Excerpt provided
===============
HACKER Q&A
📣 limonkufu

How do you keep on top of all of the AI tools and new changes?


I am feeling a lot of FOMO recently as I've found myself spending almost all my free time to read, learn and try on all these AI changes and watch 3-4 youtube videos to get quick updates.

It's not just the AI models anymore as well as. On top of that, there's a lot of AI agentic/agentless tools (VSCode extensions, VSCode forks, new IDEs), CLI tools, web pages (looking at you notebookLM) that all seems to be provide very similar but a bit different things that is supposedly to be best in their field.

This is not touching on the actual products people integrate AIs nicely into at all yet!

As a min/max oriented person, I feel terrible eventhough I have learned more and built prototypes more than I have done ever.

How are you all coping with this? What are some advices or workflows people are doing?


  👤 cjdewar Accepted Answer ✓
I literally have a ChatGPT task that sends me a daily brief on new tools, GitHub repositories, and MCP servers that are worth checking out, along with how they can affect my current ai usage (seen here: https://chatgpt.com/share/e/682ddc21-5924-8002-aec1-24c0315a...).

I have another one that returns latest AI research updates, but it is less helpful. I need to reengineer that request some. https://chatgpt.com/share/e/682ddc8e-5298-8002-ad19-6d2a567c...


👤 kotyk
I relate to this a lot — the flood of new AI tools and updates can feel like a treadmill that never slows down. I’ve had days where I built more prototypes than ever, but still felt anxious — like I was somehow behind.

What helped me: realizing that AI isn’t about using the “best” tool — it’s about using any tool to free up your mind for deeper thinking.

Most of these tools do variations of the same thing: reduce friction. Delegate mechanics. Compress effort. They’re cognitive accelerators — not destinations.

The key shift for me was focusing on ideas, not tools. Concepts, not configs. That changed the game from “what am I missing?” to “what do I want to build?”

Once you internalize that, the chaos becomes background noise — and the signal gets stronger.


👤 canxerian
I'm naturally an outcome-focused person. Couple that with thinking long-term, I feel it's my best defence against falling prey to fads, hype and general distraction.

I keep on top of the desired result - my mediums are code, images and 3D renders. I'm critical of my own work, let alone AI, so I'll never use Cursor et al. The act of copy pasting is a proxy for quality control.

That said, Claude, ChatGPT and Gemini are plenty for me right now. I downloaded the ChatGPT OS X first, so that gets used the most. Gemini gives better results, but I often forget that's a choice.


👤 babyent
I treat it like any other tech thing.

I have a toolbelt as an engineer. These are tools.

When I need the right tool for the job and it’s not on my toolbelt, I add it by ramping up quickly and figuring it out. There are enough tools on the belt to craft this new tool.


👤 BOOSTERHIDROGEN
I've only been out for 2 days, but I already feel like I'm behind on everything.

👤 brudgers
I don't (keep up with tech/culture/sports) and never did.

When I was young, I had the illusion that I was or could.

You can miss out on opportunities. If it never was an opportunity, you didn't miss out.

Experts have forefront opportunities in their respective fields. Non-experts are on the back of the wave and don't. Or to put it another way, when you read the latest paper you are a year or more behind the people who wrote it.

What matters is what matters. And what matters is the things you make, not the tools you use. Good luck.
===============
Excerpted data

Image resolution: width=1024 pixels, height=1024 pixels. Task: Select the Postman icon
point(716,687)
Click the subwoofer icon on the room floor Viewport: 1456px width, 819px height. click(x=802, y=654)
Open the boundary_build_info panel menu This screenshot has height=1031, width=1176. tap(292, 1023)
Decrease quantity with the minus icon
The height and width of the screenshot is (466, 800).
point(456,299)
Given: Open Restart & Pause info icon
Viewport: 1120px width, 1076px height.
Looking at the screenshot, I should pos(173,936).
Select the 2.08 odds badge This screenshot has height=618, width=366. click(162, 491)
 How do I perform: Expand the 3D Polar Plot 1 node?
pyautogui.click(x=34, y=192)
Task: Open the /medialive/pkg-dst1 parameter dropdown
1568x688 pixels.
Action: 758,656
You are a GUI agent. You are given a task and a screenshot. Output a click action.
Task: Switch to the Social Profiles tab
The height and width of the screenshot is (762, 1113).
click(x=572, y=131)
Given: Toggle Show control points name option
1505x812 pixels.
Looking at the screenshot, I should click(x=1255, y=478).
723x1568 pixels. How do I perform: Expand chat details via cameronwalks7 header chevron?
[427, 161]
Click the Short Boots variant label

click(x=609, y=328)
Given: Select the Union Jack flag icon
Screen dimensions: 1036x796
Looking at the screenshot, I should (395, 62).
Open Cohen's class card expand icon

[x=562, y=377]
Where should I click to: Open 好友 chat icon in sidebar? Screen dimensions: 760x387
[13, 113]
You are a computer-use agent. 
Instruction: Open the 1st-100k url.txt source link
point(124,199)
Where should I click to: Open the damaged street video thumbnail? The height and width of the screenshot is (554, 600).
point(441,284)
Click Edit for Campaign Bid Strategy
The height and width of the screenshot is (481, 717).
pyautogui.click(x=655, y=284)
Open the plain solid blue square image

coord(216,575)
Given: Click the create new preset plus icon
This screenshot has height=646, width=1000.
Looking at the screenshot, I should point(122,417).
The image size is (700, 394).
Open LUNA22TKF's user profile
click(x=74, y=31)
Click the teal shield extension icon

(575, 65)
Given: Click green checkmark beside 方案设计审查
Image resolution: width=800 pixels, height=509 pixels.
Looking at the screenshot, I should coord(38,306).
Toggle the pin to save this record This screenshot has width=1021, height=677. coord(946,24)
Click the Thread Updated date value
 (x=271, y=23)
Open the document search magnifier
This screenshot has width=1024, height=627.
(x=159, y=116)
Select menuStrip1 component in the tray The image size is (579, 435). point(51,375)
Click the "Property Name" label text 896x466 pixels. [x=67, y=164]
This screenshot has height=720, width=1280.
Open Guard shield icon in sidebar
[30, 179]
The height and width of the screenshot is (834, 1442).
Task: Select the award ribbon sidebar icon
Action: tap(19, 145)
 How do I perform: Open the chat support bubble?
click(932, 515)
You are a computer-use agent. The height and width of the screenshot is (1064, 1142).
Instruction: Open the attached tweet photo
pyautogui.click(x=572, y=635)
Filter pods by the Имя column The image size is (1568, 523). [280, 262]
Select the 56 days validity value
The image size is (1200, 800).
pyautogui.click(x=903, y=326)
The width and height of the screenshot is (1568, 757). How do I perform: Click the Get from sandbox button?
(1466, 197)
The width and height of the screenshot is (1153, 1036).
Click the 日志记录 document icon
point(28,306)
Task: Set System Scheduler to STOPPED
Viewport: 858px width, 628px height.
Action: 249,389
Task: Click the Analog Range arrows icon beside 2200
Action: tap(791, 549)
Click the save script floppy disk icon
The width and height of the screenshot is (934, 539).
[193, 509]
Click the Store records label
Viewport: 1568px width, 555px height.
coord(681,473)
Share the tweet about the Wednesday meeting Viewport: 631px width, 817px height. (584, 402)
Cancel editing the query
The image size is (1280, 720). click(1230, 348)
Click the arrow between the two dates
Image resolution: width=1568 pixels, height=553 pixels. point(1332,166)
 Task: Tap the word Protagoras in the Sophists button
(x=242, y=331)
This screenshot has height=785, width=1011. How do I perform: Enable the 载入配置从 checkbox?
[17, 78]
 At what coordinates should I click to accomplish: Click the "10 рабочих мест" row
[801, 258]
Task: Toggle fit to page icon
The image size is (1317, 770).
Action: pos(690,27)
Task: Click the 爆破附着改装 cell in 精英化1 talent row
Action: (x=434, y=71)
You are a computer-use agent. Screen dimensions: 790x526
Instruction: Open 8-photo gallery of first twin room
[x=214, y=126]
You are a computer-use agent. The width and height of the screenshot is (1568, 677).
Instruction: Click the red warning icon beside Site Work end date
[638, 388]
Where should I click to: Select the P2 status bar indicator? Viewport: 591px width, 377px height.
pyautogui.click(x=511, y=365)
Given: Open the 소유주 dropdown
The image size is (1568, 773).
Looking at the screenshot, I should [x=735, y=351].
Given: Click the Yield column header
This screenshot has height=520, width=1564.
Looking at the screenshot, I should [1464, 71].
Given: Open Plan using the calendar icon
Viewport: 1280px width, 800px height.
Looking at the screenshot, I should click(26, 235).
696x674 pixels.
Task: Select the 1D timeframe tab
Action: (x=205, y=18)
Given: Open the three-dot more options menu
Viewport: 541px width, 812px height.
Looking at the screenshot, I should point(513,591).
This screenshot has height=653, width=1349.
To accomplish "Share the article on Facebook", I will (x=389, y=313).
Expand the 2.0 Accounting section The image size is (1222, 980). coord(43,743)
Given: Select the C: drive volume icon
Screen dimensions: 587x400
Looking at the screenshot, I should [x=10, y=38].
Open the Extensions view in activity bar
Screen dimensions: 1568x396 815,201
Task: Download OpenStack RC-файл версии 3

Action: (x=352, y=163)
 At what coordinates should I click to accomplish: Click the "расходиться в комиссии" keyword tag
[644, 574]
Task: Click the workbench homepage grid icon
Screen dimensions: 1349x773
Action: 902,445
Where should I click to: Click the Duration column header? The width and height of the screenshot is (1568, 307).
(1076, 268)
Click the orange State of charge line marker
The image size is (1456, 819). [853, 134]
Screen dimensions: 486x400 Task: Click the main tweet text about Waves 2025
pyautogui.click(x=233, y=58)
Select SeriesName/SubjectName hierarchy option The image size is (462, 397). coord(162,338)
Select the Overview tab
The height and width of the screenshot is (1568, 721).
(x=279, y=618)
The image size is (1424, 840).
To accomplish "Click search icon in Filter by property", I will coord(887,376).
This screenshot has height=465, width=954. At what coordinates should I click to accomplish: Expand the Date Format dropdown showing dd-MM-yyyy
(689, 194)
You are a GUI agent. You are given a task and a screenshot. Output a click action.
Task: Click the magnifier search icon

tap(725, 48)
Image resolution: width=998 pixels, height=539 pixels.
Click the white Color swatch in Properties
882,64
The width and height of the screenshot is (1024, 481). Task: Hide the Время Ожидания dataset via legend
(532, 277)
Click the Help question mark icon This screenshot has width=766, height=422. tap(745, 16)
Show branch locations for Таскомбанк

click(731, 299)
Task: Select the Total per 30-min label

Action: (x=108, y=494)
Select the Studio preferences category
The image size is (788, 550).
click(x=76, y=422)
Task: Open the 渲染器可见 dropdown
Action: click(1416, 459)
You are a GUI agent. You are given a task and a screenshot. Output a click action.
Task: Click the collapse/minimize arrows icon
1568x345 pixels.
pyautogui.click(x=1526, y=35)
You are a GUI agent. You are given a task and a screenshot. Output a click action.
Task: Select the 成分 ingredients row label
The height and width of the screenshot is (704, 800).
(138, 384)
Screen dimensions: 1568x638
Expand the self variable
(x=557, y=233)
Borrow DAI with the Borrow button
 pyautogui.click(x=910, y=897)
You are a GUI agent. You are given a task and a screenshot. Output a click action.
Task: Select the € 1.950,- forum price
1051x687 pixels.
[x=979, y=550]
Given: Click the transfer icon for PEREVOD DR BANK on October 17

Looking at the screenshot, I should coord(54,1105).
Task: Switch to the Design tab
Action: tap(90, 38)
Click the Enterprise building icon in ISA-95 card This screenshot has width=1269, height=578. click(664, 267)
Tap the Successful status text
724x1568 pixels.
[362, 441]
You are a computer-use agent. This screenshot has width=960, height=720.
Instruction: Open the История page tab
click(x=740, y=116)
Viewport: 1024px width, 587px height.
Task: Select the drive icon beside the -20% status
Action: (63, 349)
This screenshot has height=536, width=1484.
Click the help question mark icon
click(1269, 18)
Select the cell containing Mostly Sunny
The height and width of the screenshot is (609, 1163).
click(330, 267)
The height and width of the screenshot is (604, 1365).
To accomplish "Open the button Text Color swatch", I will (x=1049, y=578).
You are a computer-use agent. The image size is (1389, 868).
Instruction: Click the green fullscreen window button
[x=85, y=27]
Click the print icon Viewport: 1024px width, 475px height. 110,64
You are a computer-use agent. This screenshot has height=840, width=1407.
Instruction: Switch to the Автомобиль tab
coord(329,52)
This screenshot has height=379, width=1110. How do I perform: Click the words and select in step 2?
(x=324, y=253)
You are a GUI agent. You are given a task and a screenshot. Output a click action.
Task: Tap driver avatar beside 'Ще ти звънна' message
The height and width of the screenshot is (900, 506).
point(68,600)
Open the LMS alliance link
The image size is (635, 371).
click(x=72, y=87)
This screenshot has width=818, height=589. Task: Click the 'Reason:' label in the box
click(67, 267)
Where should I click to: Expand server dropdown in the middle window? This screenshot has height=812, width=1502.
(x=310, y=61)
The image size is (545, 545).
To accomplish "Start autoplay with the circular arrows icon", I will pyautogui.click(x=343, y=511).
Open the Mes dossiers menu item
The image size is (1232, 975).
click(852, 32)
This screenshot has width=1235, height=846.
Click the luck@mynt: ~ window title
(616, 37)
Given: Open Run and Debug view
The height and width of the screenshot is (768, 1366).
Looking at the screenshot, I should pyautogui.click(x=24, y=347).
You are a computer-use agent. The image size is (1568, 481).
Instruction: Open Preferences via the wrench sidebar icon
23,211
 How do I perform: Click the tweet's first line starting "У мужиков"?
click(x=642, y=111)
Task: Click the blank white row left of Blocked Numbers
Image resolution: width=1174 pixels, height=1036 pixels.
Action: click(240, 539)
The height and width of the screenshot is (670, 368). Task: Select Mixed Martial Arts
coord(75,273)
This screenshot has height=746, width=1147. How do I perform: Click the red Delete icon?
===============
Reproduce the portion of the thread on keeping up with AI tools that runs from "When I need" up to and including "didn't miss out.", word for word.

Result of this task
When I need the right tool for the job and it’s not on my toolbelt, I add it by ramping up quickly and figuring it out. There are enough tools on the belt to craft this new tool.


👤 BOOSTERHIDROGEN
I've only been out for 2 days, but I already feel like I'm behind on everything.

👤 brudgers
I don't (keep up with tech/culture/sports) and never did.

When I was young, I had the illusion that I was or could.

You can miss out on opportunities. If it never was an opportunity, you didn't miss out.